L'article de 1999 passait en revue un million de cas de cancer diagnostiqués au cours des décennies 1970 et 1980 dans les quatre pays dont étaient originaires les auteurs de la publication, en établissant l'incidence de chaque type de cancer par profession. Pour l'ensemble des cancers, les variations selon le métier allaient du simple au double chez les hommes et étaient de l'ordre de 1,5 parmi les femmes ; pour certains types de cancer, l'activité professionnelle pouvait multiplier le risque par dix.

 

Associations inédites

 

Depuis la parution de l'article, les recherches ont été poursuivies sous le nom de "Nocca". Pour un budget annuel inférieur à 100 000 euros, 2,8 millions de cas de cancer diagnostiqués dans les cinq pays nordiques - l'Islande s'étant jointe entre-temps au projet - ont été examinés, l'étude prenant en compte les 15 millions de personnes âgées de 30 à 64 ans durant les décennies 1960, 1970, 1980 et 1990. Les données recueillies permettent d'effectuer des analyses statistiques en utilisant plusieurs variables : le sexe, la localisation du cancer, le pays, la profession du patient.

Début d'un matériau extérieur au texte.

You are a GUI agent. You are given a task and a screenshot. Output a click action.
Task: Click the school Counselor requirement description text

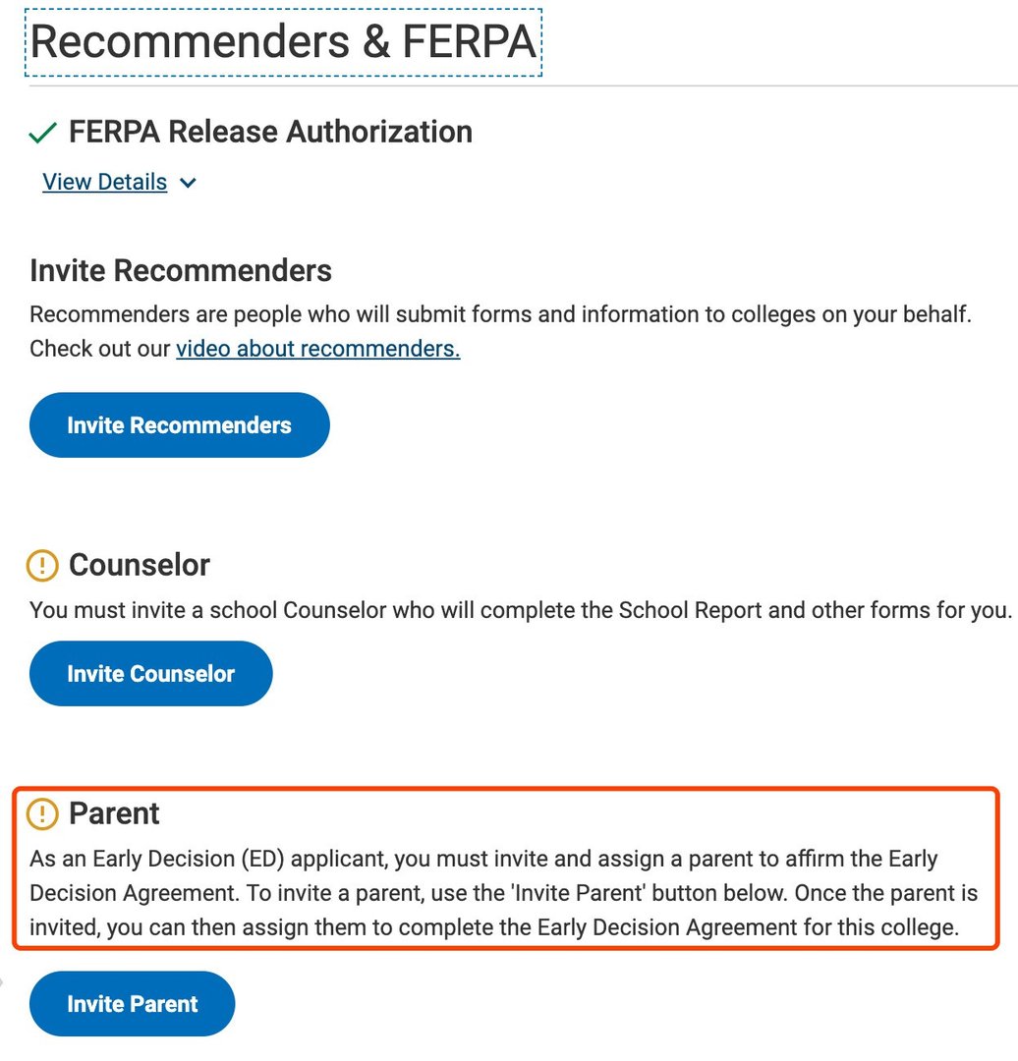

Nocca met en évidence les liens importants qui existent entre les conditions de travail et les cancers. Le croisement des données confirme des associations déjà connues : les mésothéliomes dans les professions impliquant une exposition à l'amiante (plombiers, marins, etc.) ; les cancers de la peau parmi les pêcheurs et les fermiers, qui travaillent en plein air ; les cancers des fosses nasales touchant les travailleurs du bois ; enfin, de très nombreux cancers chez les travailleurs du bâtiment, soumis à des expositions multiples.

Par ailleurs, des éléments inédits ont pu être apportés. Nocca a permis de constater une plus forte prévalence des cancers de la bouche et du vagin parmi les femmes employées dans l'industrie chimique ; des cancers de la peau, du sein (aussi bien féminins que masculins) et des ovaires dans le secteur de l'imprimerie ; enfin, des cancers de la thyroïde chez les femmes travaillant dans l'agriculture.

Une association statistique est un signal d'alarme. Elle ne permet pas d'établir de façon certaine les causes des cancers. C'est pourquoi des initiatives nouvelles ont été mises en oeuvre pour contribuer à une amélioration de la prévention primaire. Ainsi, l'équipe animant le projet a impulsé la mise au point de matrices professions/expositions plus précises, qui facilitent l'interprétation des associations statistiques. Elle procède également à un suivi attentif de la littérature. N'attendant pas la publication d'études épidémiologiques portant sur de grandes cohortes, elle enregistre, dans la meilleure tradition de la médecine sociale du XIXe siècle, des observations cliniques concernant parfois des populations numériquement très faibles. Grâce au travail statistique de Nocca, un risque accru de cholangiocarcinome - un cancer des voies biliaires - avait ainsi pu être relevé parmi les imprimeurs, sans qu'aucune explication puisse être avancée. La réponse est venue du Japon : en 2013, la pathologie, rare dans la population générale, a été détectée chez onze travailleurs d'une petite imprimerie d'Osaka et l'étude des conditions de travail a permis d'identifier les agents chimiques vraisemblablement à l'origine de ces cas.

 

Ignorance organisée

 

Le lien avec les mobilisations sociales est resté très fort. Par exemple, à la demande de syndicats de pompiers nordiques, l'équipe de Nocca a lancé des recherches dans cette profession et a découvert une prévalence élevée de cancers de la prostate parmi les plus jeunes.

La mise en place d'un système Nocca à l'échelle de l'Union européenne ne poserait pas de difficultés techniques considérables. L'obstacle relève avant tout d'une ignorance organisée dans les politiques de santé publique à l'égard du rôle des conditions de travail dans l'apparition des cancers. Une telle obstination à vouloir fermer les yeux s'explique par la réticence à intervenir dans les choix de production et d'organisation du travail, laissés à la discrétion du patronat.

  • 1

    "Work-related cancer in the Nordic countries", par A. Andersen, L. Barlow, A. Engeland, K. Kjaerheim, E. Lynge et E. Pukkala, Scandinavian Journal of Work, Environment & Health n° 25, suppl. 2, 1999.